Meno cinque. Sì, ormai sono cinque le puntate che ci separano dalla fine di questo ritorno a Twin Peaks. Si continua, senza sosta, senza tregua. Le storie dei protagonisti vanno avanti seppur, almeno per questo episodio, molto a rilento.
Lenta. Pesante. Questa puntata non si può definire diversamente. Dopo una puntata interamente veicolata dalle immagini, dal bianco e nero e dal colore improvviso, dopo una puntata molto più vicina alle atmosfere classiche di Twin Peaks, si arriva al punto di pensare che Lynch voglia più dedicarsi ad un esercizio di stile, abbandonando la narrazione coesa e coerente.
Poco per volta
Tutto il resto dell’episodio potrebbe riassumersi così: situazioni un po’ a caso. Le uniche due parti che hanno senso sono quelle dedicate a BOB/Cooper e Dougie/Cooper. Il primo è riuscito a scappare di prigione, è morto, resuscitato ed è tornato sulla vecchia strada, cercando informazioni sul maggiore Briggs. Il secondo, invece, è diventato l’idolo un po’ di tutti: della moglie, dei fratelli Meachum, del suo capo e dei suoi colleghi. In tutto questo, tra vari tentativi di assassinio, Dougie viene costantemente bombardato da tazze di caffè e torte alla ciliegia.
Un brusco stop
La puntata non ci offre nulla di nuovo. Si continua sulla falsariga degli episodi precedenti. Le parti precedenti avevano, comunque, una parte preponderante di sviluppo dei personaggi e delle situazioni. Stavolta, invece, le uniche due situazioni d’interesse si risolvono rapidamente, quasi istantaneamente. Di nuovo, si dedica tantissimo spazio ad Audrey ma, costantemente, non riusciamo a capire cosa stia succedendo. Si passa anche a Nadine, a Sarah Palmer ma niente. Zero. L’unico interesse è rappresentato dalla questione Blue Rose e dalla scomparsa del maggiore Briggs. Mentre, dall’altra parte, la situazione Dougie Jones sta diventando quasi snervante, esasperante e sempre più grottesca. I personaggi di Twin Peaks sono sempre stati bizzarri, ma questi stanno quasi arrivando al limite dell’idiozia più pura e genuina.

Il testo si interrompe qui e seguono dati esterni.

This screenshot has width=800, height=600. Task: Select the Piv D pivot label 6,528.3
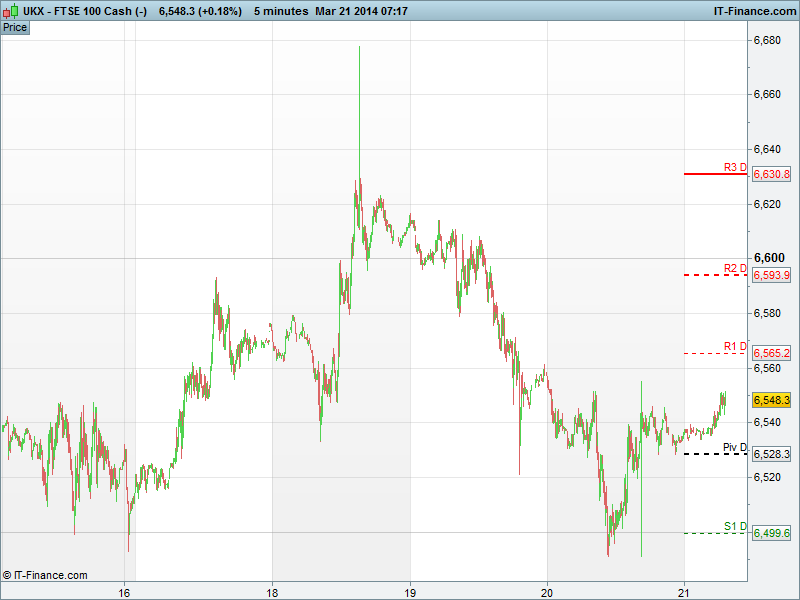771,454
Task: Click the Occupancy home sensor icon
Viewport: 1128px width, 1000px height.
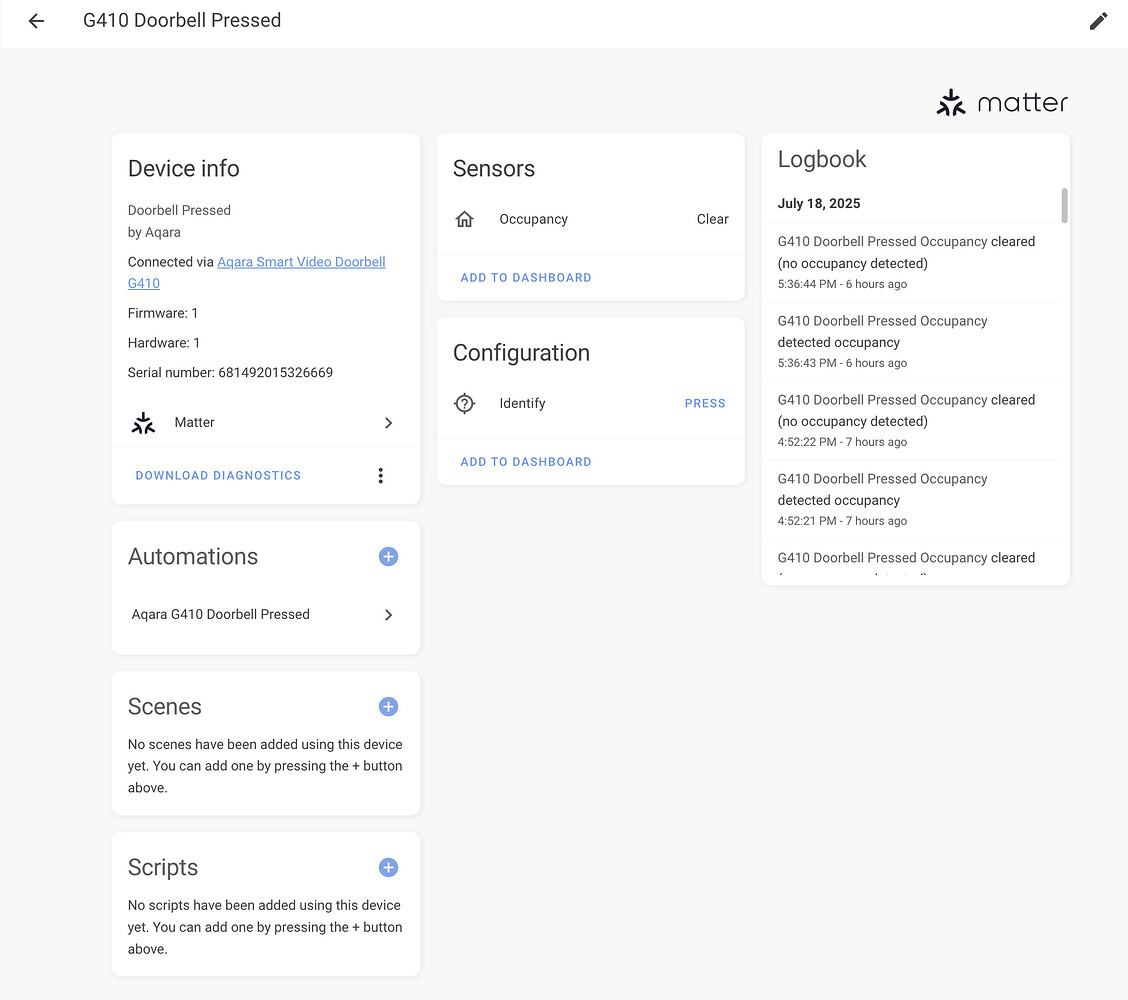Action: (x=465, y=219)
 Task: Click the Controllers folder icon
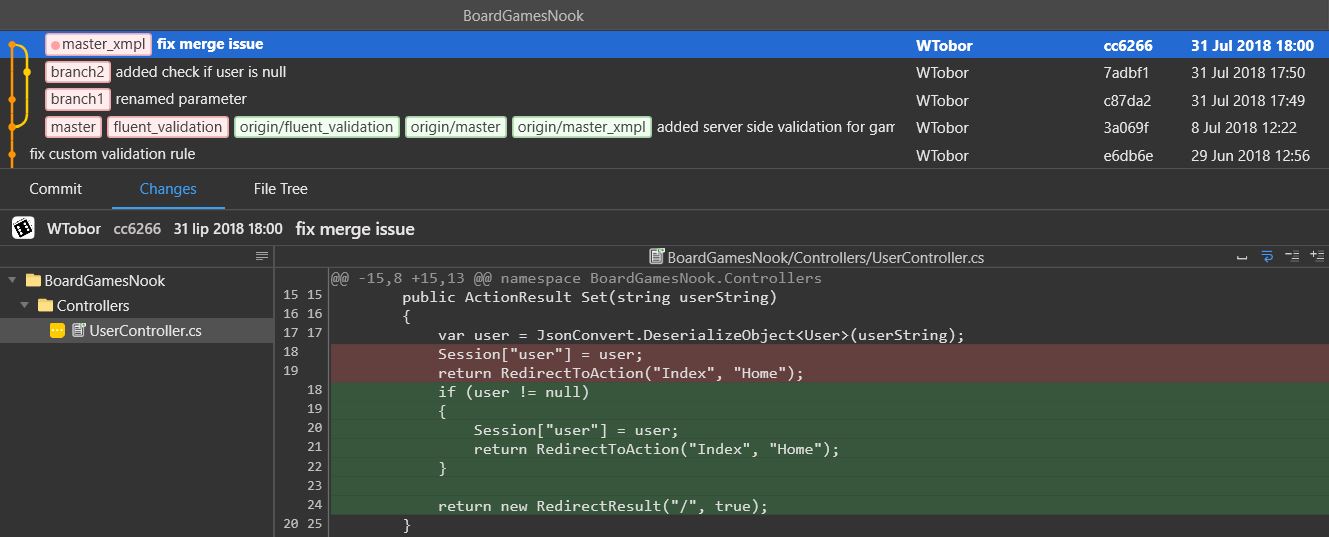tap(45, 306)
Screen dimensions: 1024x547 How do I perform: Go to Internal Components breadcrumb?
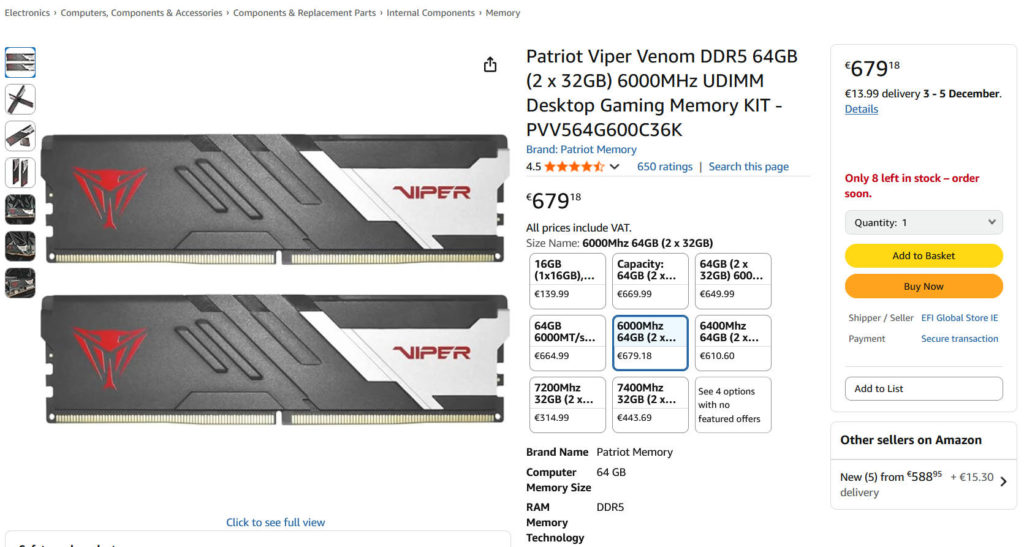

Dopo due-tre puntate ricche di avvenimenti e colpi di scena, David Lynch decide di nuovo di abbassare il ritmo. La creatura è sua, Twin Peaks è il suo parco giochi e ci tiene a ricordarcelo costantemente. Se venti minuti sono appassionanti, gli altri quaranta presentano situazioni non-sense. Non è facile abituarsi a questo David Lynch. Quando arriviamo ad abituarci ai suoi lampi, veniamo puntualmente smentiti.
Ci vuole più impegno, più energia e più sostanza. La metatelevisione di Lynch ha un grosso limite: non è di facile interpretazione. Twin Peaks o si ama o si odia. Per quanto un fan possa apprezzare la serie, questi episodi non fanno altro che allontanare i fan più recenti, andando incontro ad un’estetica più raffinata e, allo stesso tempo, più difficile da capire e amare. Questa narrazione spezzata, quasi sopra le righe, non fa che ricordarci quanto Lynch voglia essere sé stesso. Senza compromessi. Andando così a colmare quelle mancanze cruciali lasciate alla seconda parte della seconda stagione di Twin Peaks.
La storia di Bob e Dougie
Probabilmente, questo tredicesimo episodio è il peggiore di questa nuova stagione di Twin Peaks. Sembra quasi di avere la costante sensazione che David Lynch abbia voluto mettere alla prova gli spettatori, spingendoli al limite della sopportazione. È impossibile pensare a qualcosa di diverso da un semplice filler. Incredibile, comunque, pensare che a cinque episodi dalla fine della stagione, sia successo, paradossalmente pochissimo. La speranza è che il ritmo cominci a rialzarsi dalla prossima puntata, cominciando a tirare la volata per quel finale di stagione che dovrà chiudere, almeno si spera, tutte le questioni rimaste irrisolte nel corso, non solo di questo Ritorno, ma anche quelle aperte da, ormai, più di venticinque anni.